# Picture of the 2004 maxima at the factory



## Guest (Jan 22, 2003)

I took a picture of the 2004 Maxima sitting in front of the factory off of route 287 in New Jersey. I was wondering if this was a rare sighting since they dont come out until spring?



http://www.99op.com/projects/photo/cars/DSC02105.JPG


----------



## Guest (Jan 23, 2003)

lower the size & resolution bro.. Took forever to dl..

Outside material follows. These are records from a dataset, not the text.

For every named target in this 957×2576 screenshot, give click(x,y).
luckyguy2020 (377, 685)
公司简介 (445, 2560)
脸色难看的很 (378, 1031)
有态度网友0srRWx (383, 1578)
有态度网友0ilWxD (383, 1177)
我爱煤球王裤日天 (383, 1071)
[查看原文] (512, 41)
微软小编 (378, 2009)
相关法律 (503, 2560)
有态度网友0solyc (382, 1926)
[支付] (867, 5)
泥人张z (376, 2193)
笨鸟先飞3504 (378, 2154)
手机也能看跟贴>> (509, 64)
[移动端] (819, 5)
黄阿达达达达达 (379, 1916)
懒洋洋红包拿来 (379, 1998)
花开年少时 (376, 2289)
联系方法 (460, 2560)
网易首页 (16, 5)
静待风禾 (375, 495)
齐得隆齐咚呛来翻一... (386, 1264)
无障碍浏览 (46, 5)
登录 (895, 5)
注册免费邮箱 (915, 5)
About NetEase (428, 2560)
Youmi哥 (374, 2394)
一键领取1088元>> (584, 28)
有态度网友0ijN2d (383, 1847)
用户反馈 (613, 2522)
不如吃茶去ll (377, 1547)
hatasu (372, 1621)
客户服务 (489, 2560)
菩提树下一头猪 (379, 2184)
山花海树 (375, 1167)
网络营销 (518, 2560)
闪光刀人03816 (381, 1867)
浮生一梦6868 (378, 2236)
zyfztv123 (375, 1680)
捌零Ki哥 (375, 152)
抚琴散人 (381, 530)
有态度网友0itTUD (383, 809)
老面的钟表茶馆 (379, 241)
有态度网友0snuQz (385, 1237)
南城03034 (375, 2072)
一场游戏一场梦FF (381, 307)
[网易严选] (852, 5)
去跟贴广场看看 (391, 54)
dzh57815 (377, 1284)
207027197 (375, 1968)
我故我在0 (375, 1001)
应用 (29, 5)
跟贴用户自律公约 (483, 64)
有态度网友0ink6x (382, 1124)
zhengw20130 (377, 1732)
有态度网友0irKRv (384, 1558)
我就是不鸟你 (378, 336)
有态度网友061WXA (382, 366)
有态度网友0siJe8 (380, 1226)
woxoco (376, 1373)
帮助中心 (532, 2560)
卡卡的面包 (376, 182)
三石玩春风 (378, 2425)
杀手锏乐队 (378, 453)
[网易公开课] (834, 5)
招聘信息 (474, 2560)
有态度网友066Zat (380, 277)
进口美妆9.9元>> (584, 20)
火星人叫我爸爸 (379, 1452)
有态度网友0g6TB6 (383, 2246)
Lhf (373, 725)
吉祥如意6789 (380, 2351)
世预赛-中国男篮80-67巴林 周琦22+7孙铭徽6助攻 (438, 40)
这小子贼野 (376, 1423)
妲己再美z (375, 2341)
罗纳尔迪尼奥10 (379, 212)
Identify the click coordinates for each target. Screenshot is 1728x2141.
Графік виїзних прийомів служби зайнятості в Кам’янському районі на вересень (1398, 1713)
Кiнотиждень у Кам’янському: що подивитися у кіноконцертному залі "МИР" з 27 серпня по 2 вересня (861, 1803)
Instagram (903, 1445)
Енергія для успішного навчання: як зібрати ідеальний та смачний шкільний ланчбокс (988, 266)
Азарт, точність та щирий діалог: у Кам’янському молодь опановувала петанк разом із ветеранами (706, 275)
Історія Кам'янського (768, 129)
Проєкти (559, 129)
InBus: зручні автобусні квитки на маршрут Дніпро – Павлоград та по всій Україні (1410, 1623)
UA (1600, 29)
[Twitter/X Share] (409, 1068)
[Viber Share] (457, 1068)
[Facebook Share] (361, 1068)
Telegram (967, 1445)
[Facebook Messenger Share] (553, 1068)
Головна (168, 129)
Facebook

Anyhow, I think the new max looks like poop..


----------



## Ratwayne (Oct 16, 2002)

RBa2kMax said:


> *lower the size & resolution bro.. Took forever to dl..
> 
> Anyhow, I think the new max looks like poop.. *


There is going to be a huge demand for aftermarket GRILLS soon. Other than that I like it.


----------



## Ruben (Oct 15, 2002)

Looks better in a darker color... I like.


----------



## nhblk03ser (Jan 7, 2003)

I saw a 04 Red Maxima 3.5 SE at the auto show in Providence, R.I. yesterday. Nice car but I dislike the grille. I really love the rear with the dual twin chrome exhaust tips.


----------



## Ratwayne (Oct 16, 2002)

nhblk03ser said:


> *I saw a 04 Red Maxima 3.5 SE at the auto show in Providence, R.I. yesterday. Nice car but I dislike the grille. I really love the rear with the dual twin chrome exhaust tips. *


I know what you are saying. The Murano had that bar in the grill also but it doesn`t stick out like the 04 Max. Maybe we will get used to it


----------



## terry dibler (Aug 28, 2002)

car and driver mag did a reveiw of this month


----------



## Ratwayne (Oct 16, 2002)

terry dibler said:


> *car and driver mag did a reveiw of this month *


I`ll have to check that out. Car and Driver can be anal when they assess Nissan products.....


----------



## terry dibler (Aug 28, 2002)

they were bitching about torque steer


----------



## Ratwayne (Oct 16, 2002)

terry dibler said:


> *they were bitching about torque steer *


There you go. They like that fugly accord with little torque.


----------



## terry dibler (Aug 28, 2002)

and its up 10 more hp


----------



## Ratwayne (Oct 16, 2002)

terry dibler said:


> *and its up 10 more hp *


There is so much hp there it just has to be unleashed


----------



## Guest (Mar 11, 2003)

Yeah, I think it always takes a while to get used to a new generation of cars. They seem to be changing once again, for the second time of the twenty first century? You decide. Anyhow I have mixed feelings about the new max. The new Z is sexy as hell tho!

-Kenji


----------



## Ratwayne (Oct 16, 2002)

kenji said:


> *Yeah, I think it always takes a while to get used to a new generation of cars. They seem to be changing once again, for the second time of the twenty first century? You decide. Anyhow I have mixed feelings about the new max. The new Z is sexy as hell tho!
> 
> -Kenji *


The more I look at it; the more I am liking it. The new colors are great. The Altima lacks the dark blue and Copper color.


----------